Python爬虫扒妹子图片并自动发布到wordpress网站-WEB开发编程网

这篇教程将介绍如何使用Python扒妹子图片并自动发布的自己的wordpress图片网站，图片将保存到chevereto图床，图站分离。所以要完成此教程的前提是你已经拥有一个chevereto图床网站和一个wordpress网站。wordpress网站的搭建非常简单，这里就不介绍了，另外如何搭建chevereto图床网站，可以参考我的这篇博客：chevereto图床程序免费版安装教程。

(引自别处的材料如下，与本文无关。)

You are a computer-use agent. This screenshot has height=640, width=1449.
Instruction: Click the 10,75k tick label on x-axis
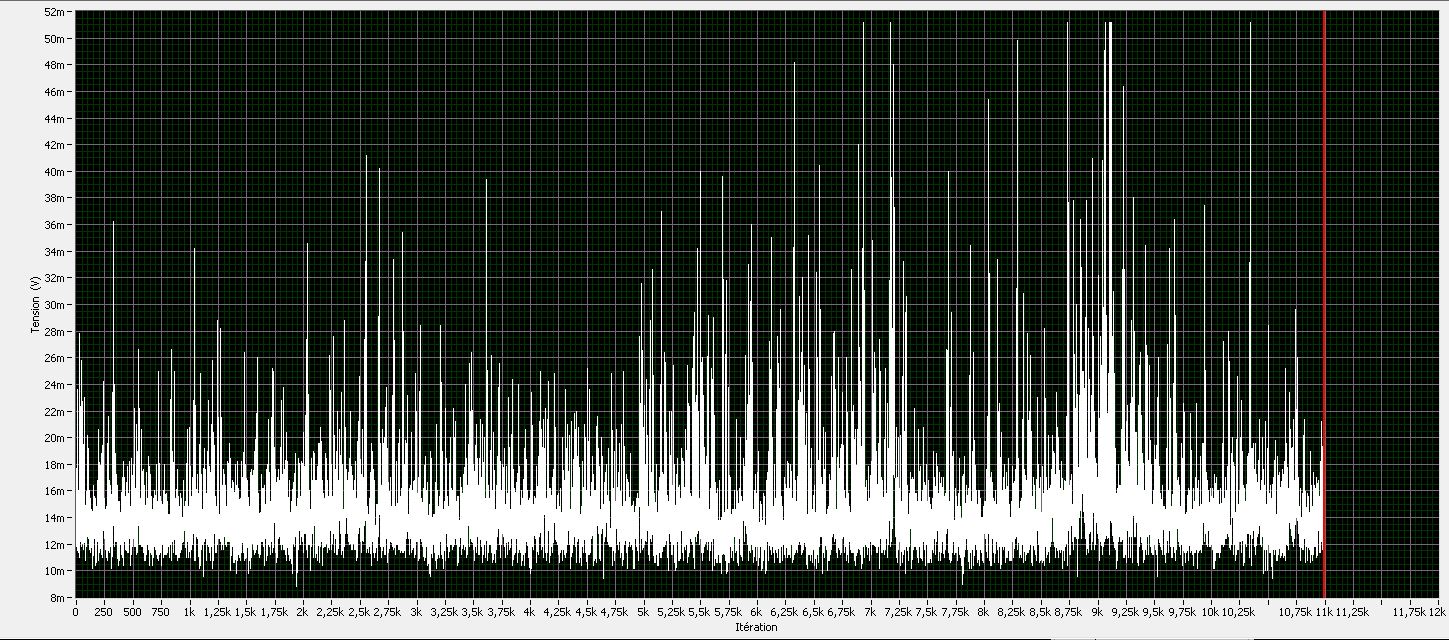tap(1296, 610)
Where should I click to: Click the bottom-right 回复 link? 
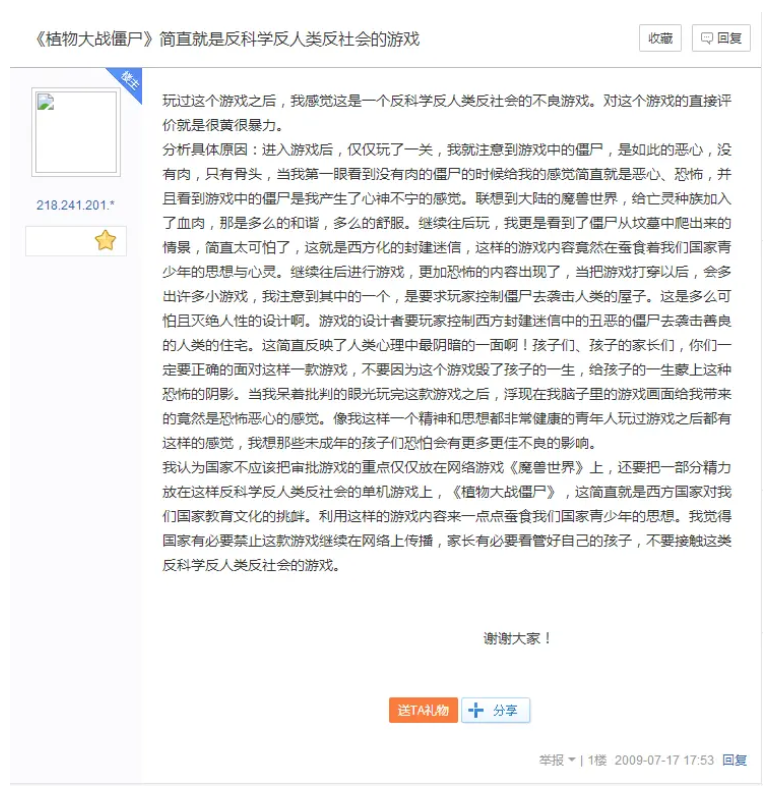tap(735, 760)
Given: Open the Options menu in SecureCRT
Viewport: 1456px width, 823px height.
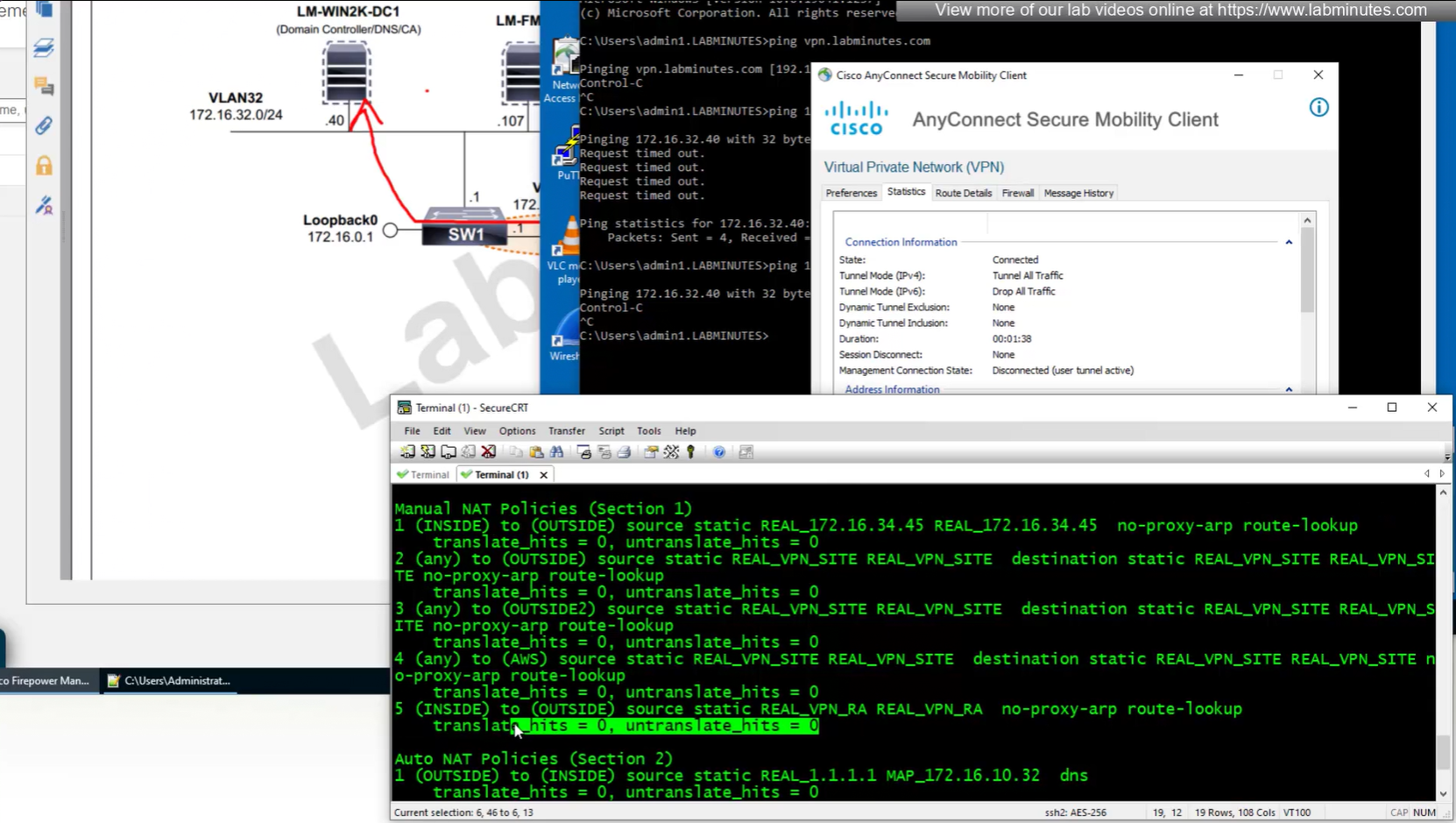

教程的爬虫目标网站是：http://www.mm131.com ，爬虫的源码如下：

#!/usr/bin/python
#-*- coding : utf-8 -*-
import mimetypes,json
import requests
import re,os,threading,time,pymysql
class wordpress_post:
    def __init__(self,tittle,content):
        self.tittle=tittle
        self.content=content
    def mysql_con(self):
        conn = pymysql.connect(host='', port=3306, user='', passwd='', db='', charset='utf8') #在此修改数据库信息
        return conn
    def up(self):
        times=time.strftime('%Y-%m-%d %H:%M:%S',time.localtime(time.time()))
        sql="INSERT INTO wp_posts(post_author,post_date,post_content,post_title,post_excerpt,post_status,comment_status,ping_status,post_name,to_ping,pinged,post_modified,post_content_filtered,post_parent,menu_order,post_type,comment_count) VALUES ('1','%s','%s','%s','','publish','open','open','%s','','','%s','','0','0','post','0')" % (str(times),str(self.content),str(self.tittle),str(self.tittle),str(times))
        return sql
    def cat(self,ids,cat):
        sql="INSERT INTO wp_term_relationships(object_id,term_taxonomy_id,term_order) VALUES (%s,%s,'0')"%(ids,cat)
        return sql
    def close_mysql(self,cursor,conn):
        conn.commit()
        cursor.close()
        conn.close()

def upload(files):
    APIKey = "" #在此修改apikey
    format = "json"
    url = "http://yoursite/api/1/upload/?key="+ APIKey + "&format=" + format #在此修改图床地址
    r = requests.post(url, files = files)
    time.sleep(1)
    return json.loads(r.text)
def formatSource(filename):
    imageList = []
    type = mimetypes.guess_type(filename)[0]
    imageList.append(('source' , (filename , open(filename , 'rb') , type)))
    return imageList
    return imageList
class myThread (threading.Thread):  
    def __init__(self, url, dir, filename):
        threading.Thread.__init__(self)
        self.threadID = filename
        self.url = url
        self.dir = dir
        self.filename=filename
    def run(self):                
        download_pic(self.url,self.dir,self.filename)
        
def download_pic(url,dir,filename):
    headers={'User-Agent':'Mozilla/5.0 (Windows NT 10.0; Win64; x64) AppleWebKit/537.36 (KHTML, like Gecko) Chrome/63.0.3239.132 Safari/537.36Name','Referer':'http://www.mm131.com/'}
    req=requests.get(url=url,headers=headers)
    if req.status_code==200:
        with open('temp/'+str(filename)+'.jpg','wb') as f:
            f.write(req.content)

def get_page_url_info(flag):
 infos=[]
 if flag==1:
   url='http://www.mm131.com/xinggan/'
 else:
   url='http://www.mm131.com/xinggan/list_6_'+str(flag)+'.html'
 get=requests.get(url)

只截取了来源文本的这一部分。